On its face, the argument for market optimism is not irrational. In the past, disputes have had a brief impact on asset prices. Sharp drawdowns were followed by swift recoveries in the Gulf War, the invasion of Iraq in 2003, and even the early weeks of 2022 in Ukraine. Right now, investors’ pattern recognition reflex is telling them to buy the dip. The market is pricing in a speedy victory that is far from certain, according to Peter Schiff, a professional allergic to consensus optimism. The word “dangerously” fits the tape better than the headline numbers would imply, and he used it in a Facebook post last month.
| Topic | Market complacency vs. economic reality during the Iran conflict |
| Crude Oil Price (recent surge) | ~$70 → ~$120/barrel in three weeks |
| Estimated US Recession Risk | Approaching 50% |
| Key Geopolitical Flashpoint | Strait of Hormuz blockade |
| China’s Recent Export Growth | 2.5% (sharp decline from forecasts) |
| Notable Voices Warning | Peter Schiff, Ray Dalio, Larry Summers, IMF Chief Economist |
| Vulnerable Portfolio Strategy | Traditional 60/40 stocks-and-bonds mix |
| Years of 60/40 Double-Digit Losses | 2008 and 2022 |
| Xi Jinping’s April 2026 Statement | “International order is crumbling into disarray” |
| Source for Recession & Inflation Tracking | NBER Business Cycle Dating Committee |
| Key Risk Combination Identified by SIEPR | Higher interest rates + slower growth + large deficits |
| Most Affected Markets | Equities, bonds, oil, emerging-market currencies |
It is unusual for crude to go from about $70 to almost $120 in three weeks. In a commodity that affects everything—fuel, freight, fertilizer, packaging, and the price of transporting a head of lettuce from California to a Manhattan deli—that is more than 60%. The second-order effects take time to appear in CPI prints when energy prices rise that quickly, but they nearly always do. October’s economy was unaffected by the 1973 oil shock. It broke it gradually in 1974 and then all at once in 1975.
Beijing, meanwhile, seems genuinely alarmed. The claim made by President Xi that the international order is “crumbling into disarray” was not made lightly. The choice of words was important coming from a leader whose public communications are typically surgical. China’s exports only increased by 2.5 percent, far less than expected, and this softness will spread. In a post earlier this month, Ray Dalio explained that the current situation is part of a self-reinforcing cycle that cannot be broken without significant policy intervention or, in his less consoling words, some kind of regime change.

It is more difficult to defend the optimism in light of the financial situation. According to a recent Stanford SIEPR brief, the US may be approaching a period in which the real interest rate is no longer comfortably below the growth rate—a calculation that for decades made the country’s debt appear manageable. Longtime deficit dove Larry Summers told The Atlantic that the situation has shifted from green-light to red-light. Something has changed beneath the surface when the doves begin to sound hawkish.

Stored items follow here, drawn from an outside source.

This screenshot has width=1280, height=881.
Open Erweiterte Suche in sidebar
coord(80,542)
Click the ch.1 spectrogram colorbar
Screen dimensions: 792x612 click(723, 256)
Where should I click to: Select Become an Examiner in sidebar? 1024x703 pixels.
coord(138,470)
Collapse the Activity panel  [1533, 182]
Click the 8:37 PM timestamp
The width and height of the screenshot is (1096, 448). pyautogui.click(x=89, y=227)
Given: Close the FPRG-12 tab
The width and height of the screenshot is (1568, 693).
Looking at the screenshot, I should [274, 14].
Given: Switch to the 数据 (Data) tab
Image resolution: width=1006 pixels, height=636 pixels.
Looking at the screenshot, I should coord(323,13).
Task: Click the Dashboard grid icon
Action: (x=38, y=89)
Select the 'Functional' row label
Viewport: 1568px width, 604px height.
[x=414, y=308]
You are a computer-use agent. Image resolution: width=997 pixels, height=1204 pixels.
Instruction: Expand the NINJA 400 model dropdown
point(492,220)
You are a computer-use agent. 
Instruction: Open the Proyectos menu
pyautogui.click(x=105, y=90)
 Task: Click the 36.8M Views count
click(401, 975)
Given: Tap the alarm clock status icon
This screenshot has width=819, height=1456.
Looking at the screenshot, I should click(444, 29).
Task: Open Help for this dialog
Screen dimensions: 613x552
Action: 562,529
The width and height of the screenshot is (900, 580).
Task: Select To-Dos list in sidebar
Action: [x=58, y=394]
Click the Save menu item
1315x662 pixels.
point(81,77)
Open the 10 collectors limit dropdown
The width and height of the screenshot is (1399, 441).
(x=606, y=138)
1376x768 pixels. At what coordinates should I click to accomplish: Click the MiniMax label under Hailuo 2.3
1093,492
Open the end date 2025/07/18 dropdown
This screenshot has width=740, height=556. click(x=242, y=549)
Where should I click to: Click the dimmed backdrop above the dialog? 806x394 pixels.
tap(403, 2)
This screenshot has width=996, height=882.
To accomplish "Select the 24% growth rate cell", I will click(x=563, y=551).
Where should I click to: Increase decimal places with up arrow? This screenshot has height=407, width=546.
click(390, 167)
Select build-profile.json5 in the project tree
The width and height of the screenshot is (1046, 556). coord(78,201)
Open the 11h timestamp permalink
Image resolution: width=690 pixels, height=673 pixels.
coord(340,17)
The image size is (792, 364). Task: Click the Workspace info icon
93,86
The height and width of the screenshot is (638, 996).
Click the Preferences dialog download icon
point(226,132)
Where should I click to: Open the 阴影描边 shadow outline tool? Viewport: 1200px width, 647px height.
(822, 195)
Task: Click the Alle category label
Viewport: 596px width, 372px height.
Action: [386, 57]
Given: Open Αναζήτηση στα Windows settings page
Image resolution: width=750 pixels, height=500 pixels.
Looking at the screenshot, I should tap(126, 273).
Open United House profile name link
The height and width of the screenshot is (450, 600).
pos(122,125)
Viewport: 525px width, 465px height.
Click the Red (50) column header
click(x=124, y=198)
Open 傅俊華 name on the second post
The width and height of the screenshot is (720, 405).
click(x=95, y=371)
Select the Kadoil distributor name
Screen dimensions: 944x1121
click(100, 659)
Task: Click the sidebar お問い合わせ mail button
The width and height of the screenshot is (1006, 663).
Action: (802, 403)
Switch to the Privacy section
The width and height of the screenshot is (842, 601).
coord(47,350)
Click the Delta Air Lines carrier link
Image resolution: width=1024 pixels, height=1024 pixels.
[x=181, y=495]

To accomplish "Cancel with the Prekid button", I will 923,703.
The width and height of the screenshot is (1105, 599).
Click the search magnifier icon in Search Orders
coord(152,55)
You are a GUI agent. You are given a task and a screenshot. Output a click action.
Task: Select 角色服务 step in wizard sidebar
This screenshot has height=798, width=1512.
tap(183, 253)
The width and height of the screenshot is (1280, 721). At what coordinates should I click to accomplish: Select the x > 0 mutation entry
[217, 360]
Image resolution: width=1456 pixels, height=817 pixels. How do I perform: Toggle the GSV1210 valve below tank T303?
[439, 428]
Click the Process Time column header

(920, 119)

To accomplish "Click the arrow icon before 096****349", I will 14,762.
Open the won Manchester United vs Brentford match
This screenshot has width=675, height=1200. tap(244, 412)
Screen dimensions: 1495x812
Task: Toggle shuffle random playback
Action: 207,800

The awkward question of what investors are truly betting on is another. Twice in fifteen years, in 2008 and 2022, the 60/40 portfolio that served as the foundation for a generation of retirement plans failed. Clients are being pushed by UBS and others toward alternatives, gold, private credit, real assets, and other items that are meant to function when the typical correlations cease to do so. One of those signals worth paying attention to is gold’s quiet ascent in recent months.
In the context of $120 crude and a precarious ceasefire, it’s difficult to ignore how happy the trading floors appear. In the past, markets have misjudged wars. Additionally, sometimes for the wrong reasons, they have been correct. The price of oil in September, whether the Strait remains open, and whether the Fed has any more room to cut are just a few of the factors that will determine how well this rally ages. Wall Street is behaving as if the war has already ended for the time being. The economists are unsure. The tankers off the coast of Oman are still waiting.